Qual è il prodotto di questa “rivoluzione”? Un livellamento narrativo o un allenamento alla narrazione? Un abbassamento del senso critico? A volte sembra una barzelletta, ma più i cittadini si definiscono liberi pensatori meno pensieri originali abbiamo. Tutta questa creatività, almeno in questa fase, testimonia la volontà dei cittadini di essere esattamente come gli altri. Cosa è venuto meno? Forse la concezione dell’albatros di Baudelaire, l’artista come persona ferita, maldestra, presa in giro, ma magari anche per questo dotata di sensibilità rara, capace di cercare quel punto di vista per dire meglio la cosa che lo tormenta. L’artista come mostro che ci rende umani?  Questo appello potrebbe risultare troppo romantico.

Dobbiamo tirare fuori altri elementi perché qualcosa è successo in questi anni. Per restare in argomento narrativo: forse è venuto a mancare il secondo atto, il momento in cui un artista punta la telecamera, la penna, il pennello non solo contro gli altri ma contro se stesso. Indaga, osserva se stesso in rapporto agli altri, perde tempo, ragiona, analizza, si scervella. Se il secondo atto funziona, il conflitto viene fuori con prepotenza e ti costringe ad affrontarlo, e fine si cambia il punto di vista. Allora possiamo dire che l’arte ha svolto bene il suo compito: ha insegnato la qualità di uno sguardo artistico, ha preparato e sistemato un modello alto.

Il secondo atto: un ottimo esercizio, non sole per le cose narrative, ma per l’analisi delle società complesse. Invece, viviamo di primo e di terzo atto: di grandi dichiarazioni di intenti, esibizioni di sentimenti e di risoluzioni facili, di conflitti finti per audience, pacche sulle spalle.

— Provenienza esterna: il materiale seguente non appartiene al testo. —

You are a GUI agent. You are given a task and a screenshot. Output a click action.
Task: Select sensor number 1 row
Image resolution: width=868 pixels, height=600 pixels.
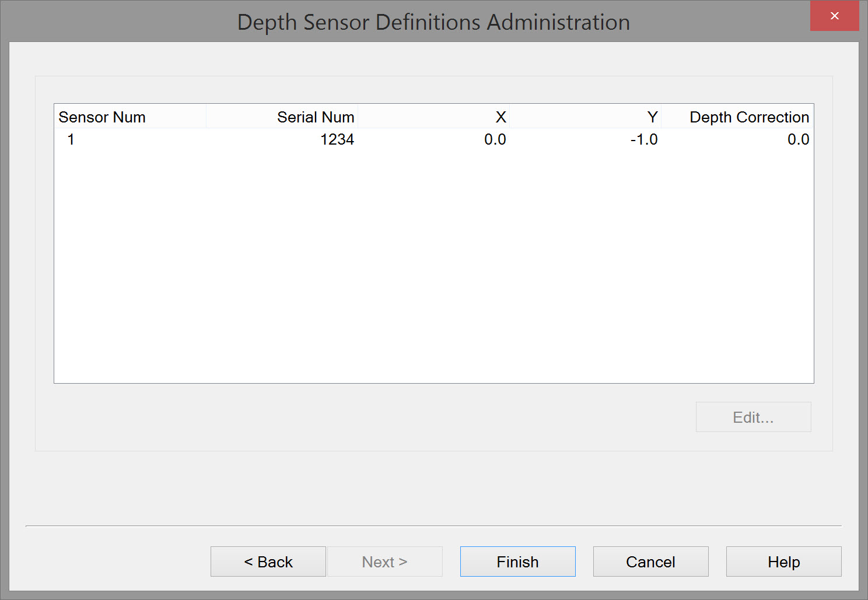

Cosa ha causato questa mancanza di spirito critico che ci immerge in quest’epoca di grandi insalate miste culturali con così pochi strumenti di discernimento?  È cambiato il contesto. Ora tutti vogliono contare, il che non è necessariamente un male, purtroppo vogliono farlo nel modo più facile. Metti le spinte elettorali, alcuni politici bislacchi, i comici che imitano i politici bislacchi, fatto sta che viviamo in un perenne primo atto, prese di posizioni, inni alla diversità, alla libertà, presunzioni di sapere, senza sapere di che si parla, dichiarazioni solenni.

Il monologo di Pio e Amedeo insegna: sono io che spiego ai neri come bisogna etichettarli, mica mi sto zitto e li ascolto, mica chiedo loro perché mai hanno deciso di abolire alcune parole. Niente affatto, dico quello che penso perché è più importante esprimere il mio pensiero che indagare sulla qualità del mio pensiero: l’esibizione e le dichiarazioni di intenti, tipiche da primo atto, sono stati d’animo che non si accordano con l’introspezione: quella è roba da secondo atto. Ci vuole attitudine ed esercizio.